_Data records:_
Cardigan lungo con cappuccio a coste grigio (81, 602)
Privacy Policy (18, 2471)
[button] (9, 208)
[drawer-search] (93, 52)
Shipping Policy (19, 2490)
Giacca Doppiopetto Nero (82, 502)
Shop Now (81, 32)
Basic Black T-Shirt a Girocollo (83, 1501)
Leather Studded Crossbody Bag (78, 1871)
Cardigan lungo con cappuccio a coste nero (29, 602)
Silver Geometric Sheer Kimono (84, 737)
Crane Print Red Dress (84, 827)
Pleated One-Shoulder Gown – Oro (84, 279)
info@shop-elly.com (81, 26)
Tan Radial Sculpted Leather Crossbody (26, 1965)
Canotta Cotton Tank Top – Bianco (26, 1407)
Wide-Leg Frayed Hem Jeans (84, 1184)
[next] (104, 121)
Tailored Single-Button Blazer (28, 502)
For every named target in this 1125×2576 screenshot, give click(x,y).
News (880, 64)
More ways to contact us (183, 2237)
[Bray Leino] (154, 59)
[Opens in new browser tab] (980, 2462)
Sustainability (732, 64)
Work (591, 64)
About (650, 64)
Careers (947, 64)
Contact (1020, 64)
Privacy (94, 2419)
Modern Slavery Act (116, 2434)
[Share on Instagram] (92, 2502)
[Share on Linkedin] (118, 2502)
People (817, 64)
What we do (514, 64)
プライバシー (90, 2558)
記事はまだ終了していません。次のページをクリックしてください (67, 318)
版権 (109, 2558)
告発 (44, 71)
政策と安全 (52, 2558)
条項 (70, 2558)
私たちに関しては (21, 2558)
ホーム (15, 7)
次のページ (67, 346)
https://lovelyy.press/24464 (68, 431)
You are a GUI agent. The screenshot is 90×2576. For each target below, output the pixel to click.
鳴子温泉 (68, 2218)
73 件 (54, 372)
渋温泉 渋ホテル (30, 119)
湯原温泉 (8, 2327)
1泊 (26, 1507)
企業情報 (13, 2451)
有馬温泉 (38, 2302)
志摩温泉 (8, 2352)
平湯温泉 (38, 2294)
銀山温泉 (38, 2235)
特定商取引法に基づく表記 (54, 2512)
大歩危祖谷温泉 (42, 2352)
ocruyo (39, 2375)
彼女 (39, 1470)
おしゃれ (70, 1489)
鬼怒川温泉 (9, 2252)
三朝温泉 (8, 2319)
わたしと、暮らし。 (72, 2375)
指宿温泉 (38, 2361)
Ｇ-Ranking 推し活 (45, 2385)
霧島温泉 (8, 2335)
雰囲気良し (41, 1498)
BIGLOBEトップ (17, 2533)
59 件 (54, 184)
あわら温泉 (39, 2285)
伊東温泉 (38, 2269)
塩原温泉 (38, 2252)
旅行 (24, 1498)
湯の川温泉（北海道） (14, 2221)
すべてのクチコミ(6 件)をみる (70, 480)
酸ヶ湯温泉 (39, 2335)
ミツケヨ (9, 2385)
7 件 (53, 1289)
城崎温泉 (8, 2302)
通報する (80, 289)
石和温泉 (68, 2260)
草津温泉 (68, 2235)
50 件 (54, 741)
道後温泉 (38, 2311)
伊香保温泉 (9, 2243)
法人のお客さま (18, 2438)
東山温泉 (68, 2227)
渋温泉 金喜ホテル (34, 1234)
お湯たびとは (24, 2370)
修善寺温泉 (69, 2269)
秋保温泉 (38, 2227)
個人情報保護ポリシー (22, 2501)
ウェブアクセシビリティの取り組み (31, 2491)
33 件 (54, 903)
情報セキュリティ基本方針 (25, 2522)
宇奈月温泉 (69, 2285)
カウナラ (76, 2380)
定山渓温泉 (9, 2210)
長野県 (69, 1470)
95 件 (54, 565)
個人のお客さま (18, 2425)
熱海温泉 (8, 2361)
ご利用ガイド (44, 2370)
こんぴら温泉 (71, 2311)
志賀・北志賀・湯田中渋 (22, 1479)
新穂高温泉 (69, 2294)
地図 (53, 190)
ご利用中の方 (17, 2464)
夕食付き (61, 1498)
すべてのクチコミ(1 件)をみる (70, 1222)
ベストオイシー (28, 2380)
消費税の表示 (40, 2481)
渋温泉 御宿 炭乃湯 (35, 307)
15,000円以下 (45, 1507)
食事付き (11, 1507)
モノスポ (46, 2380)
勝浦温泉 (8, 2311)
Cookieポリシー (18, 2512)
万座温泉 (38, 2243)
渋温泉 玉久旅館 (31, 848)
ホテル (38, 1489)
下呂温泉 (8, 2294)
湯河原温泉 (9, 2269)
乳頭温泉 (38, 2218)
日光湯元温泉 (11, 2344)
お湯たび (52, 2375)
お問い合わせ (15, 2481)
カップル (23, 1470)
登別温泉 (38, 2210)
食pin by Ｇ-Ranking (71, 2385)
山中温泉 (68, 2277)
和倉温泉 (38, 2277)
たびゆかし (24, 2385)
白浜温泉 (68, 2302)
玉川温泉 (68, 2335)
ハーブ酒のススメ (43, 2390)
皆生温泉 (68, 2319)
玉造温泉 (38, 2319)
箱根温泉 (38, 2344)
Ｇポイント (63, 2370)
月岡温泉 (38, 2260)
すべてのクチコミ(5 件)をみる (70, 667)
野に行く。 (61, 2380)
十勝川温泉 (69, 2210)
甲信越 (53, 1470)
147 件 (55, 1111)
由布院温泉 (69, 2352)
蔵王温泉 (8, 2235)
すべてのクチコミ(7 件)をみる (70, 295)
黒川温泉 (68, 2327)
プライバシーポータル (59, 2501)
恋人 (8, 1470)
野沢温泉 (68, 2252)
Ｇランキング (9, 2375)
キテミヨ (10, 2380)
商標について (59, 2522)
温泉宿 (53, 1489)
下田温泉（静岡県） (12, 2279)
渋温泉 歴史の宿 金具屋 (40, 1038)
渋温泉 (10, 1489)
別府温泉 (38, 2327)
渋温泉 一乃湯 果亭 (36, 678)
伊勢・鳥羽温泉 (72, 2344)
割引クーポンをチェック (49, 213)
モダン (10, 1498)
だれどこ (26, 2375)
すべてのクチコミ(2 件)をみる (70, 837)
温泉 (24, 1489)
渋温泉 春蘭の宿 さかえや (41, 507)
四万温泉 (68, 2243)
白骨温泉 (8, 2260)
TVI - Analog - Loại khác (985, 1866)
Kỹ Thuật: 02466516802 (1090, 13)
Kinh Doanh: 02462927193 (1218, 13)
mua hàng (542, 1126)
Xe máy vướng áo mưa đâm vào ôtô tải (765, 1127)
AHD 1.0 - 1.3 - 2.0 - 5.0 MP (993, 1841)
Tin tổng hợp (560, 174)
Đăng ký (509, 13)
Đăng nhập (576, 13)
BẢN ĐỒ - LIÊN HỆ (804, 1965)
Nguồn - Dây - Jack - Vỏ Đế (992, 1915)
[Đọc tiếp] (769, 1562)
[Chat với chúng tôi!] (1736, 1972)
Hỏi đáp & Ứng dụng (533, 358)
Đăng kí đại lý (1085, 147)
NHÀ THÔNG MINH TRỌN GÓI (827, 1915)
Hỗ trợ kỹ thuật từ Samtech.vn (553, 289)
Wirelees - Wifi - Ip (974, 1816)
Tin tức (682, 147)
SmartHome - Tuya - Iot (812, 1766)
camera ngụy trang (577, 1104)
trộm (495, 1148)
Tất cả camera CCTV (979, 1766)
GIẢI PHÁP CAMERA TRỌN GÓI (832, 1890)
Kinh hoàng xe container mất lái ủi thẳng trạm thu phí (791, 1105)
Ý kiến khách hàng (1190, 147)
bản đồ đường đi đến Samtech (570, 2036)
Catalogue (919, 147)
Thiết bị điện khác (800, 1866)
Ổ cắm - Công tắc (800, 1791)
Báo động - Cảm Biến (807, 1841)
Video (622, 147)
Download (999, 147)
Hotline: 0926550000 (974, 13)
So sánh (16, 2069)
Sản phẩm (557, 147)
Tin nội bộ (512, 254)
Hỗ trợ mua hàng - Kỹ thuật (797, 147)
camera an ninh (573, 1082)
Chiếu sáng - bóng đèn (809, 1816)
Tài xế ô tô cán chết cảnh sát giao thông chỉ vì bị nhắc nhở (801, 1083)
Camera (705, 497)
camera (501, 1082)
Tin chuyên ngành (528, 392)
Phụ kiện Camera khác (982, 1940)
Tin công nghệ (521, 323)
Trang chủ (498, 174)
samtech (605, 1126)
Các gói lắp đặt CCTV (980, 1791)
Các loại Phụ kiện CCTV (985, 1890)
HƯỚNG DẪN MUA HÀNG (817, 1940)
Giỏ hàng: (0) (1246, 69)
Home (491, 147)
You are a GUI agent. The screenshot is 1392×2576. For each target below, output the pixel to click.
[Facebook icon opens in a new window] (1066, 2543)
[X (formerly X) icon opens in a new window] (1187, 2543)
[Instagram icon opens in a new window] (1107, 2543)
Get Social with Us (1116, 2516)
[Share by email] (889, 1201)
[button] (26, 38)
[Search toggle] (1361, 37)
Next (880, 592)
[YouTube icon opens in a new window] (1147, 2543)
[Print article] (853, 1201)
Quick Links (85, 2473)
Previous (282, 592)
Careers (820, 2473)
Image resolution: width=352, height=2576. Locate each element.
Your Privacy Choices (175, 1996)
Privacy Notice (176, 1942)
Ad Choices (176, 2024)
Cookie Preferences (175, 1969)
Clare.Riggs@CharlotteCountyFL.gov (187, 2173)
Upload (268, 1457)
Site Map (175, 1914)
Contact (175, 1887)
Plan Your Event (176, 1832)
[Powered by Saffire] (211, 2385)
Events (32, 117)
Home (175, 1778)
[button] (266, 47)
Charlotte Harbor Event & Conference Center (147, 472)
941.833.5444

_What you will do:_
Send back an exact copy of only the lines from the line with "Hỗ trợ kỹ thuật từ Samtech.vn (553, 289)" up to and including the line with "Hotline: 0926550000 (974, 13)" in the data above.

_Exercise result:_
Hỗ trợ kỹ thuật từ Samtech.vn (553, 289)
Wirelees - Wifi - Ip (974, 1816)
Tin tức (682, 147)
SmartHome - Tuya - Iot (812, 1766)
camera ngụy trang (577, 1104)
trộm (495, 1148)
Tất cả camera CCTV (979, 1766)
GIẢI PHÁP CAMERA TRỌN GÓI (832, 1890)
Kinh hoàng xe container mất lái ủi thẳng trạm thu phí (791, 1105)
Ý kiến khách hàng (1190, 147)
bản đồ đường đi đến Samtech (570, 2036)
Catalogue (919, 147)
Thiết bị điện khác (800, 1866)
Ổ cắm - Công tắc (800, 1791)
Báo động - Cảm Biến (807, 1841)
Video (622, 147)
Download (999, 147)
Hotline: 0926550000 (974, 13)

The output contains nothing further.